• [Task objective] Only an exact repetition of the lines from the one holding "Viewport: 1456px width, 819px" to the end of the data is wanted, with pictures left out.

Collected data entries

——————

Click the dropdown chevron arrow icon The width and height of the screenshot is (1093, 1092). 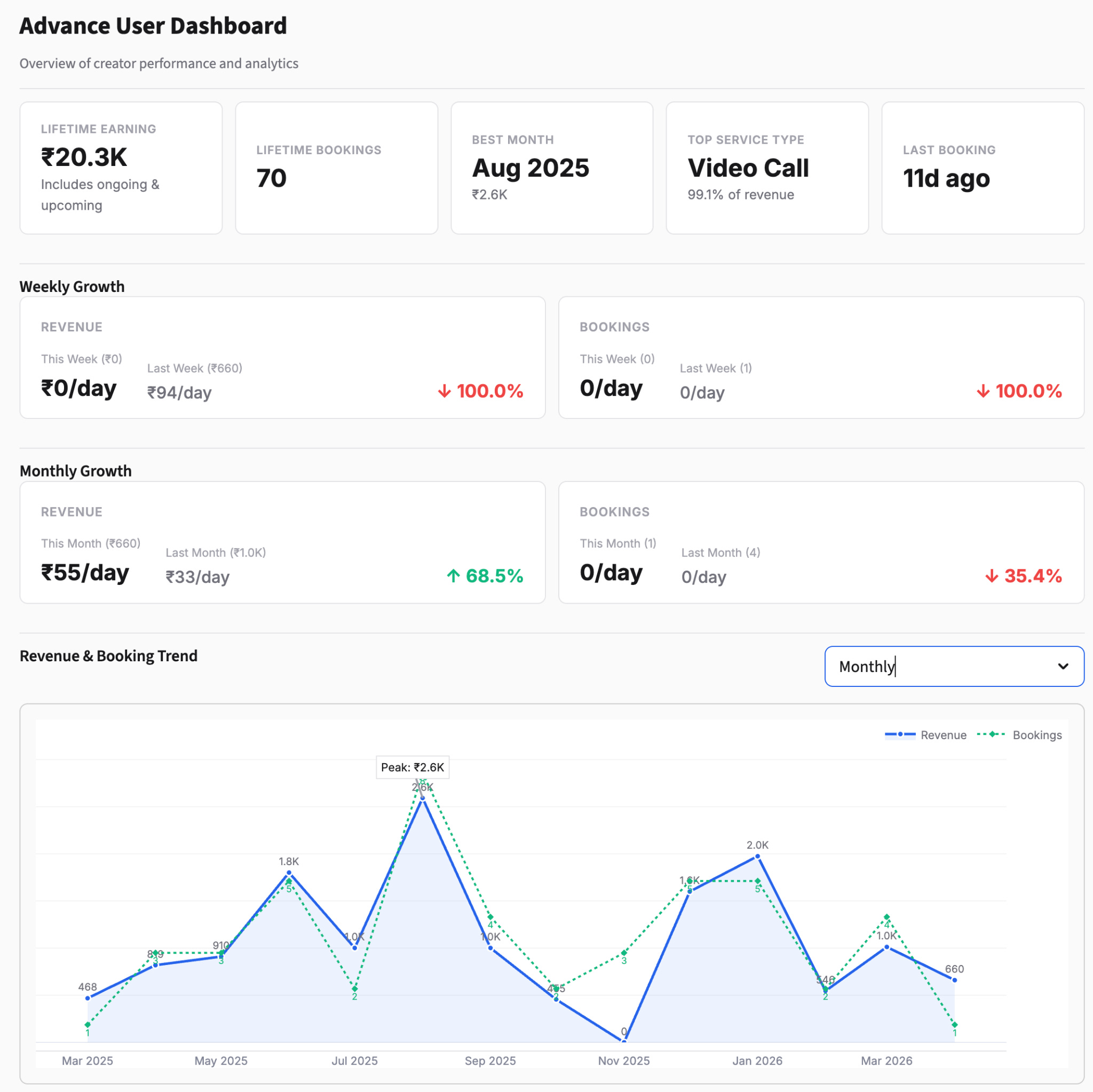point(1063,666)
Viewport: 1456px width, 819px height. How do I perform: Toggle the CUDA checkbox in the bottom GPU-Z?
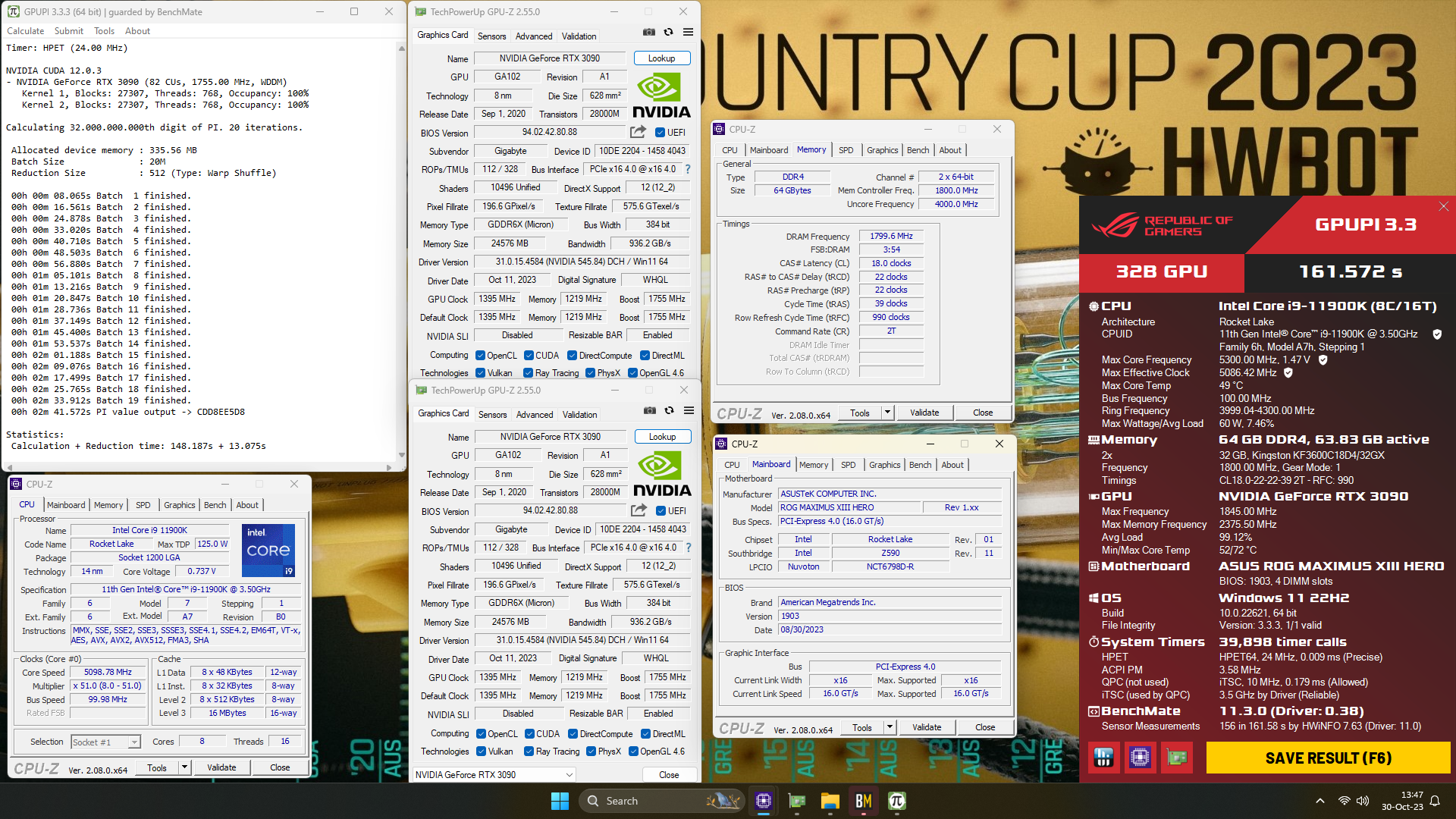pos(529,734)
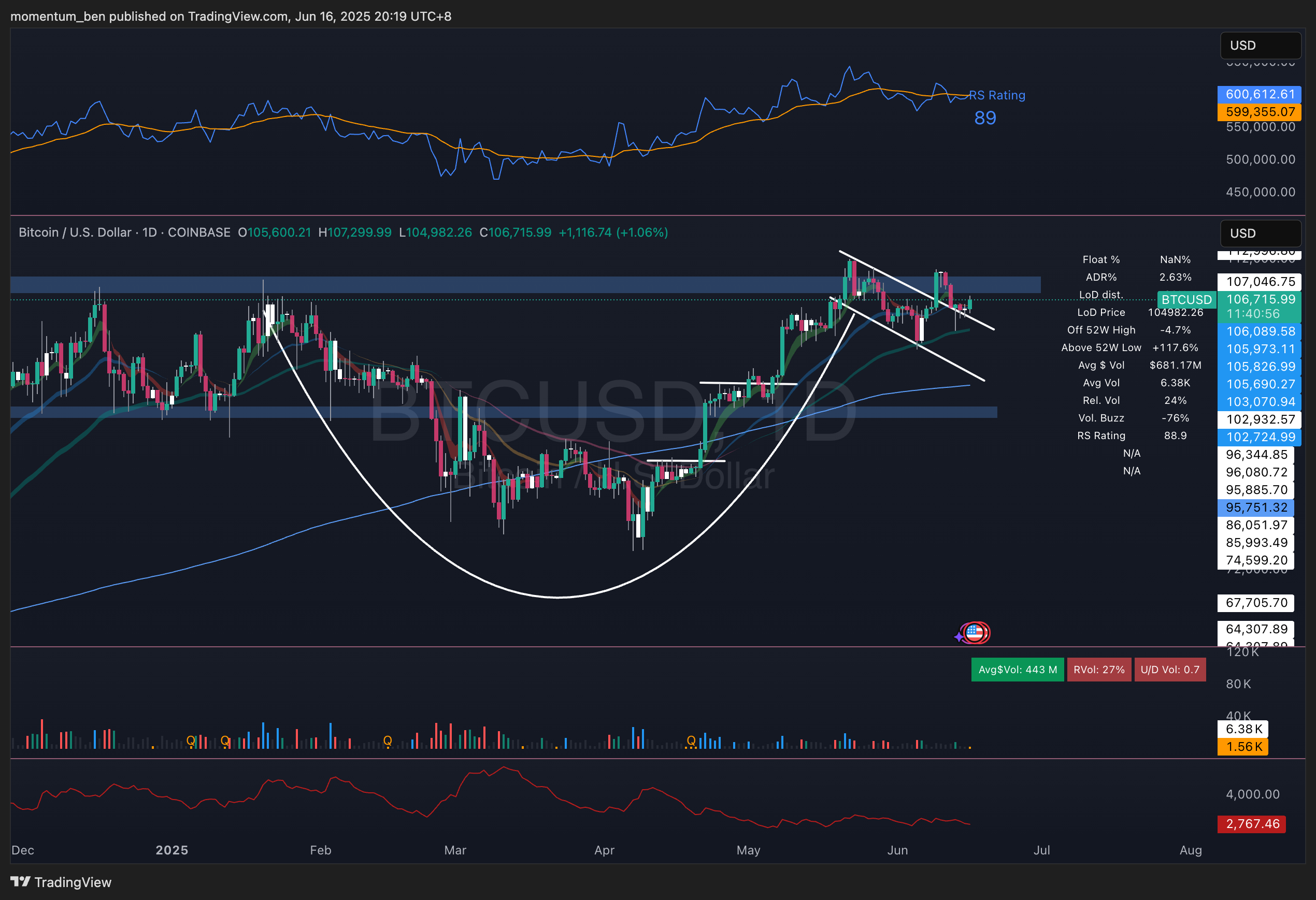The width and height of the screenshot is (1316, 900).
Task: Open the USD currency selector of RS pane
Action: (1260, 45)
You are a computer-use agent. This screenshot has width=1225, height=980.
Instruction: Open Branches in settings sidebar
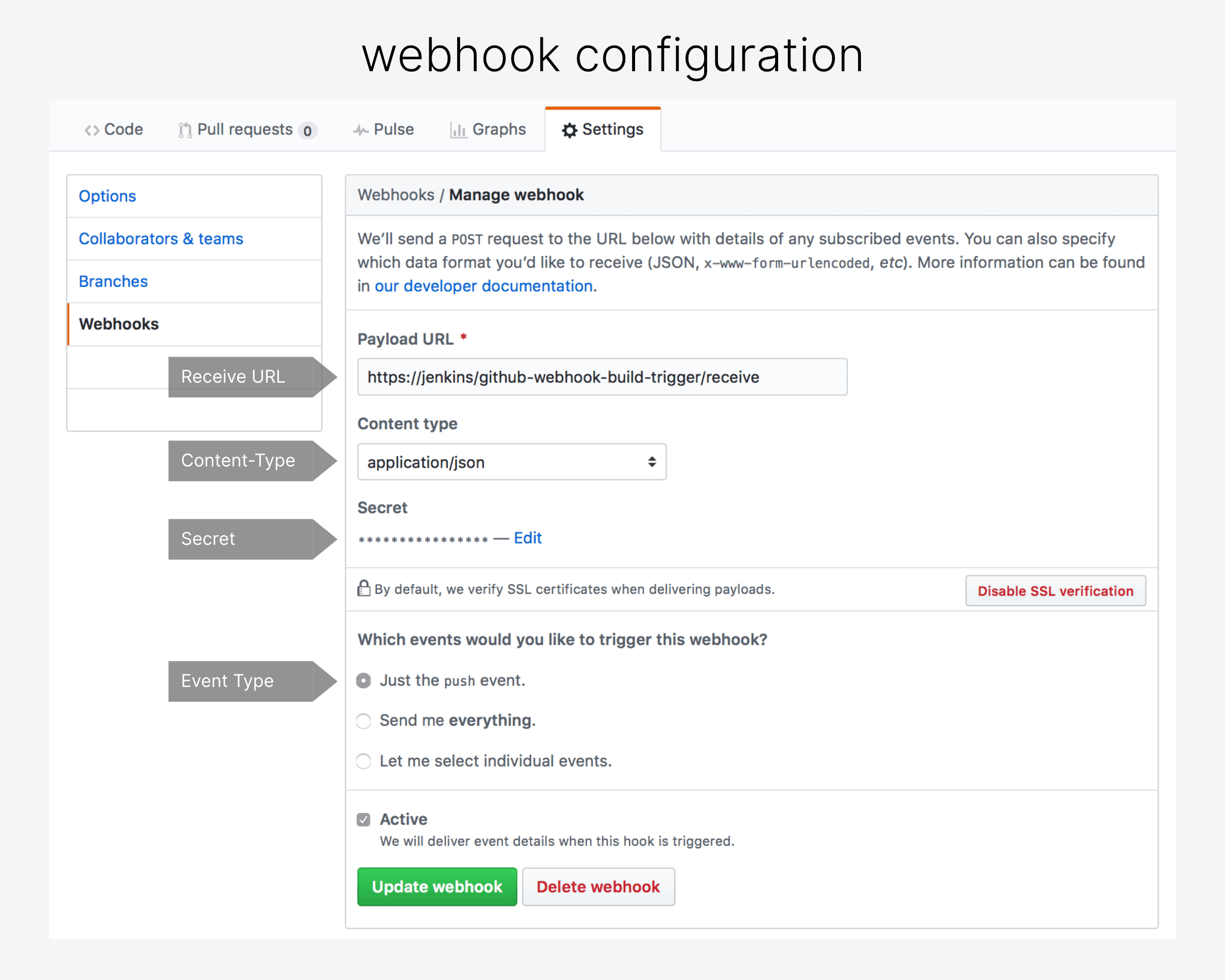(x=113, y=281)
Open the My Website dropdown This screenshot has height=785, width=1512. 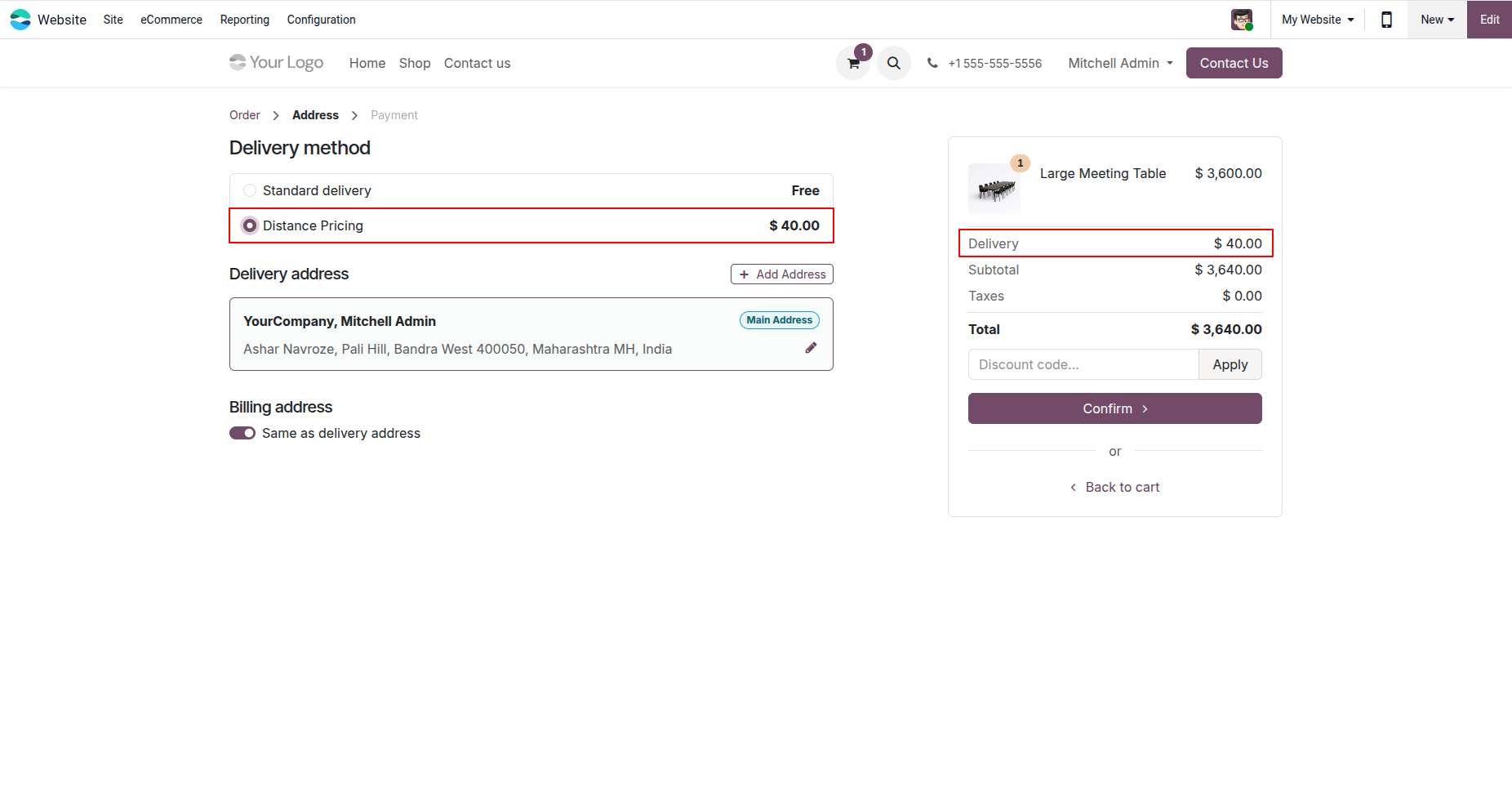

——————

• [Written reply]
Viewport: 1456px width, 819px height. How do I perform: Toggle the CUDA checkbox in the bottom GPU-Z?
pos(529,734)
The width and height of the screenshot is (1316, 900).
Task: Open the USD currency selector of RS pane
Action: (1260, 45)
You are a computer-use agent. This screenshot has width=1225, height=980.
Instruction: Open Branches in settings sidebar
(x=113, y=281)
Open the My Website dropdown This screenshot has height=785, width=1512. 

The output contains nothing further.